The case is before this court on direct bill of exceptions assigning error as follows: 1. To the judgment of the trial court overruling the general demurrer of respondent, Miller Service Inc., to the rule. 2. To the judgment of the trial court overruling the plea in abatement of respondent, Miller Service Inc., to the rule. 3. To the judgment of the trial court overruling a motion of the respondent, Miller Service Inc., to strike from the original judgment the language as follows: "It is further ordered that the described property be sold by the marshal, and that the proceeds of said sale be deposited in the registry of the court until further order of the court. This judgment is superseded until further order." 4. To the final judgment of the trial court entered in the case as hereinbefore quoted.

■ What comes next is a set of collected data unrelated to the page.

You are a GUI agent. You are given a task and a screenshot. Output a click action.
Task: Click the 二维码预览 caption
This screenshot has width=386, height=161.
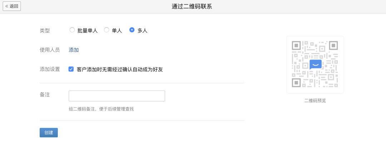click(x=315, y=100)
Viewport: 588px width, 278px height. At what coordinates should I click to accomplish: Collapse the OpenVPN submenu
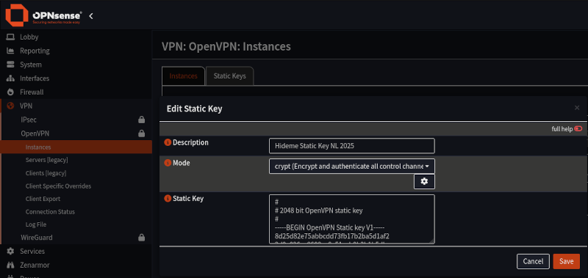[76, 133]
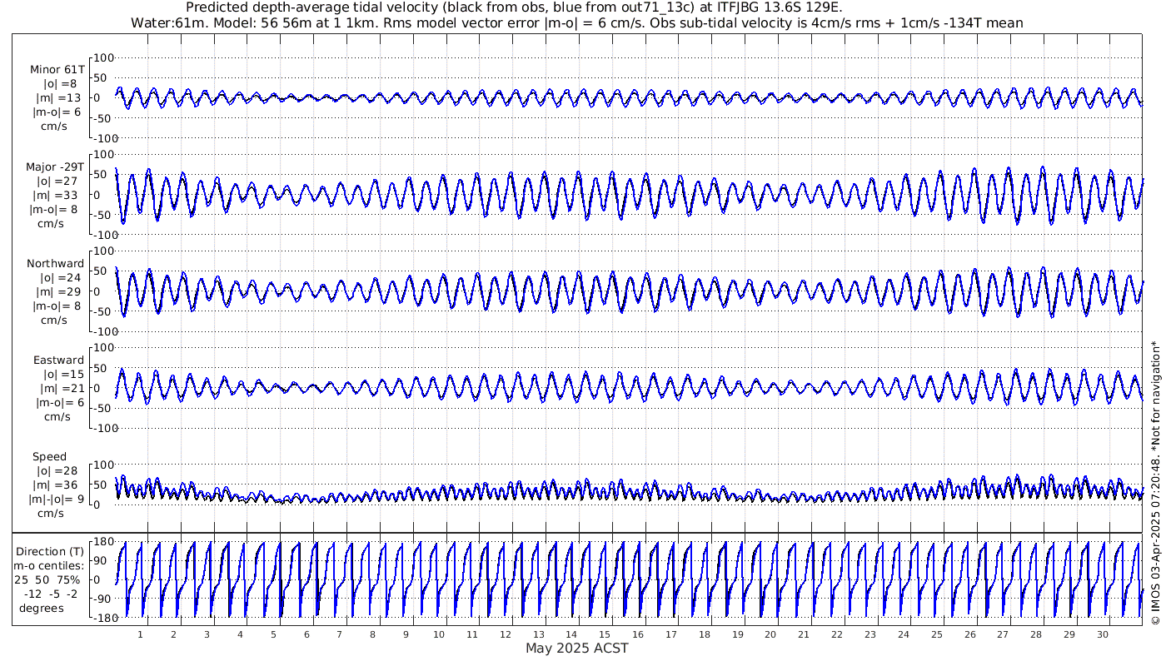Viewport: 1166px width, 666px height.
Task: Click the -90 tick on Direction y-axis
Action: [x=103, y=599]
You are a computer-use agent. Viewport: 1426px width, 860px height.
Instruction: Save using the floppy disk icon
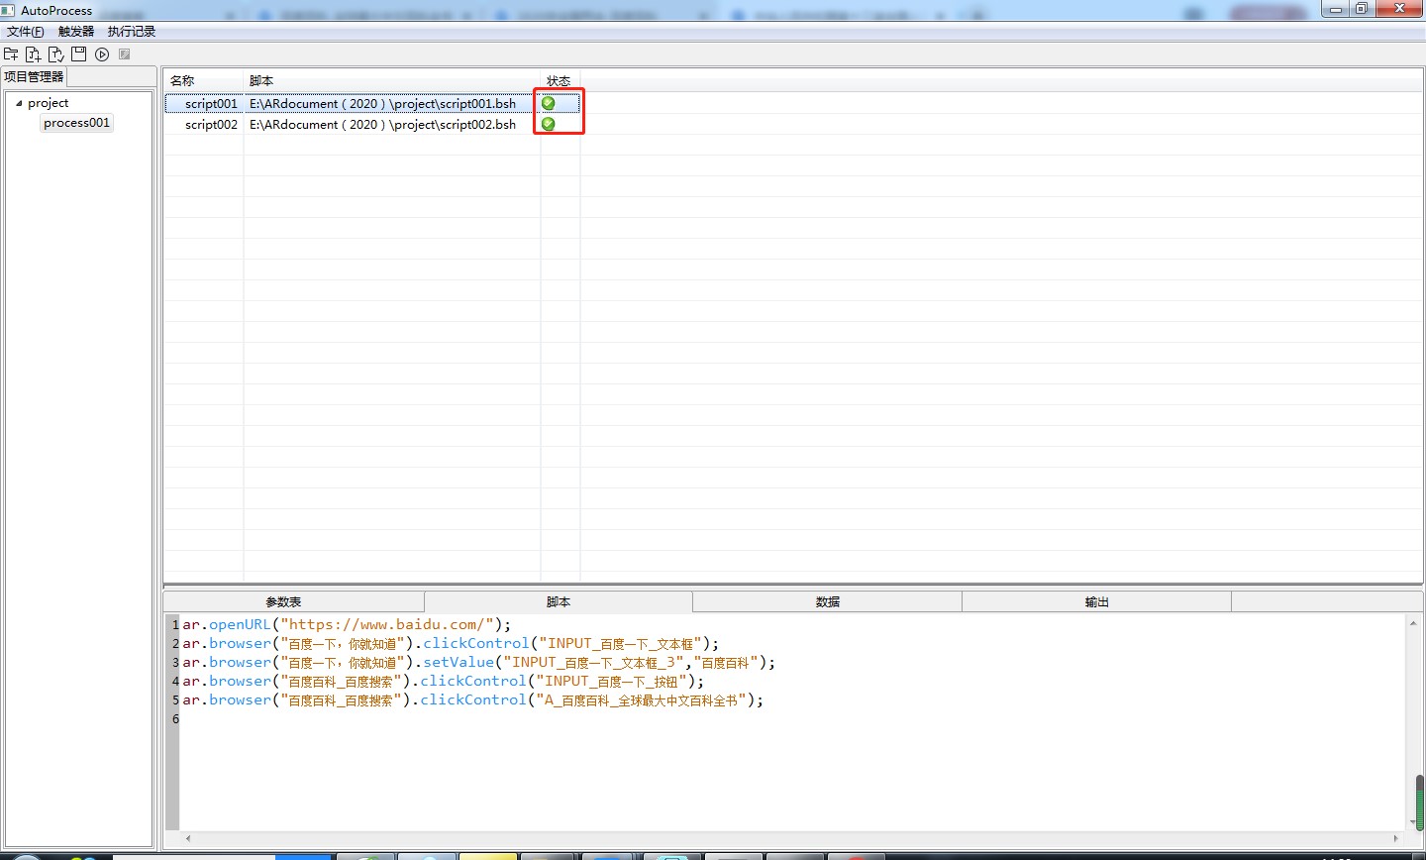[79, 54]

Plaintiff has filed in this court a motion to dismiss the bill of exceptions of the defendant on the grounds that there is no final judgment excepted to and assigned as error therein; that there is no assignment of error or exception to any ruling which if ruled upon as favorably as contended for by the plaintiff in error, would have constituted a final judgment; and that there is no ruling on the demurrers of the defendant. 1. (a) The grounds of the motion to dismiss the bill of exceptions because there is no final judgment excepted to and assigned as error therein and because there is no assignment of error or exceptions to any ruling which if ruled upon as favorably as contended for by the plaintiff in error would constitute a final judgment, are without merit. The judgment of the trial court directing that the *Page 420 property be advertised and the proceeds of the sale paid under certain directions to the plaintiff is a final judgment. A judgment of a court having jurisdiction which provides for the control of the surplus of the funds derived from the sale of the property so as to protect the lien created for the unaccrued instalments of the debt in an action for the foreclosure of a bill of sale on personal property to secure a debt where a part of the payments provided for in the instrument sought to be foreclosed are past due and other payments not yet accrued, is a final judgment. See Code, §§ 67-1601, 67-701, 67-1001.

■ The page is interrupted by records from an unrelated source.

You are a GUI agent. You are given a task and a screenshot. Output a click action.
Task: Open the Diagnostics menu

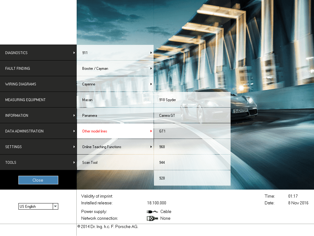coord(38,53)
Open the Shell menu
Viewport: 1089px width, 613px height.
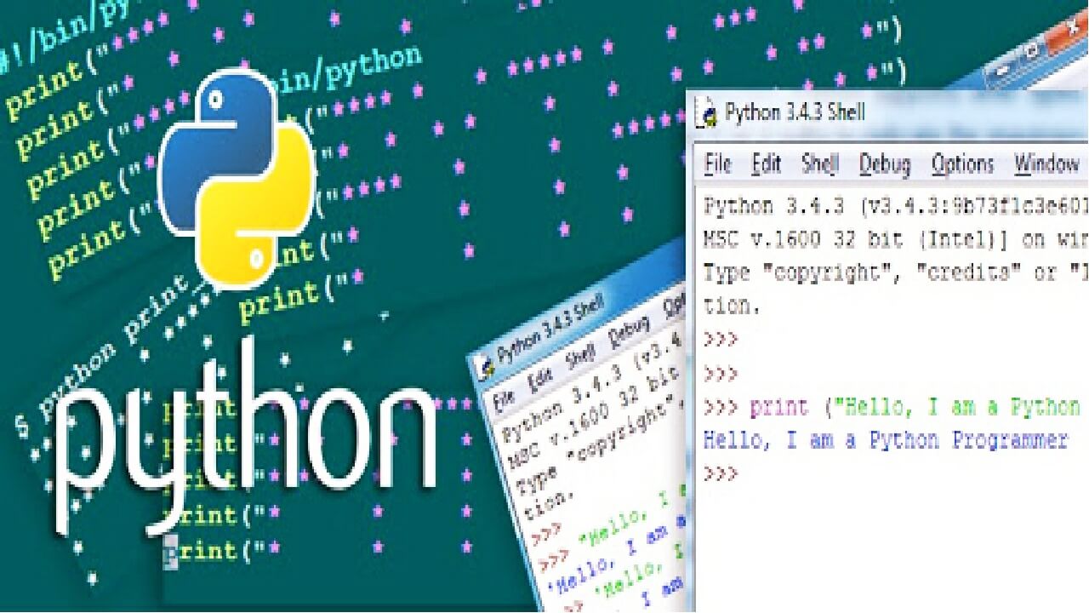(x=819, y=163)

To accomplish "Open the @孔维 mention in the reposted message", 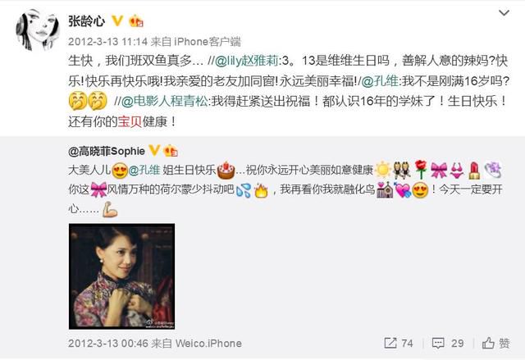I will pos(144,170).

(b) The ground of the motion to dismiss because there is no ruling on the demurrer of the defendant is not well taken. While no ruling on the demurrer is disclosed by the record, the bill of exceptions, which is certified to by the trial judge as being true, recites that the trial judge overruled the demurrer on each and every ground. In any event this would not be a proper ground for dismissing the bill of exceptions because of the assignments of error on other rulings of the court.

2. We next consider together the assignments of error to the judgment of the trial court overruling the demurrers and overruling the motion of the defendant to strike from the original judgment the provision that the property be sold and the proceeds be deposited in the registry of the court until further order and that the judgment be superseded until further order.

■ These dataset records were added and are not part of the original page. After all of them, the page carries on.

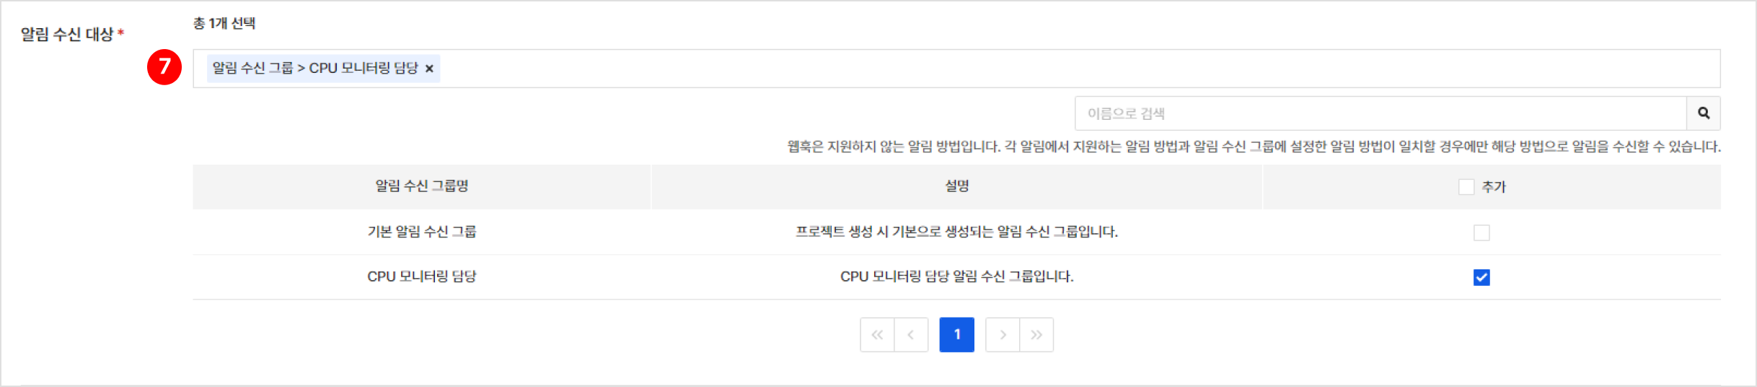Click the 설명 column header

click(956, 186)
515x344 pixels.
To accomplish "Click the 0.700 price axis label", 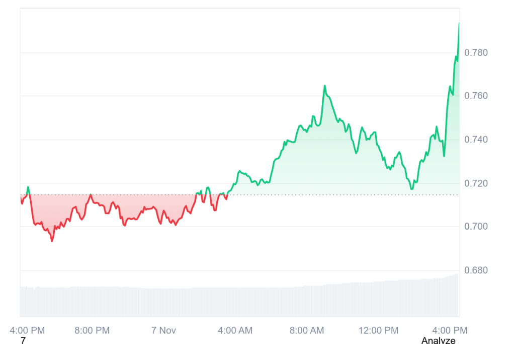I will click(476, 227).
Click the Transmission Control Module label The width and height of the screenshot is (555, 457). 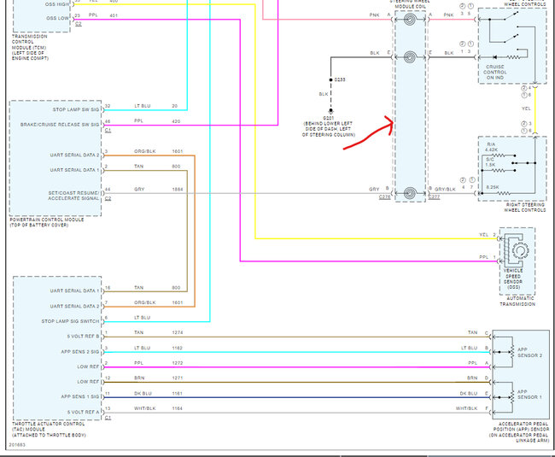[30, 47]
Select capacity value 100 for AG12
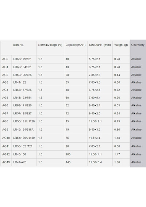Viewport: 146px width, 207px height. (68, 154)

The proceeding here under consideration is the foreclosure of a bill of sale on personalty to secure a debt. Such bills of sale are foreclosed in the same manner as mortgages on personal property. See Code, § 67-1601. The procedure for the foreclosure of mortgages on personal property is provided for in Code, § 67-701 and the original foreclosure proceeding in the instant case according to the allegations contained in the petition for rule followed this procedure. The original affidavit of foreclosure alleges that the defendant was then indebted to the plaintiff in the sum of $8500 principal and $63 interest. After affidavit of illegality was interposed thereto and the case tried (see Miller Service Inc. v. Miller, supra), the judgment of the trial court was for $2400 as principal and $101.79 as interest, and with the further provisos that the property levied upon be sold by the marshal, the proceeds of the sale be deposited in the registry of *Page 421 the court until the further order of the court, and that "this judgment is superseded until further order" all as alleged in the petition for rule. Nothing in the original foreclosure proceeding indicates that any part of the debt secured by the bill of sale sought to be foreclosed, remained undue. Code § 67-1001 provides as follows: "If the mortgage shall be given to secure several debts falling due at different times, the mortgagee may foreclose when the first becomes due, and the court will control the surplus so as to protect the lien created for the debts not due." The original foreclosure proceedings were not molded so as to fall within the provisions of this Code section. However, the judgment of the court is so worded as to include the grant of this relief.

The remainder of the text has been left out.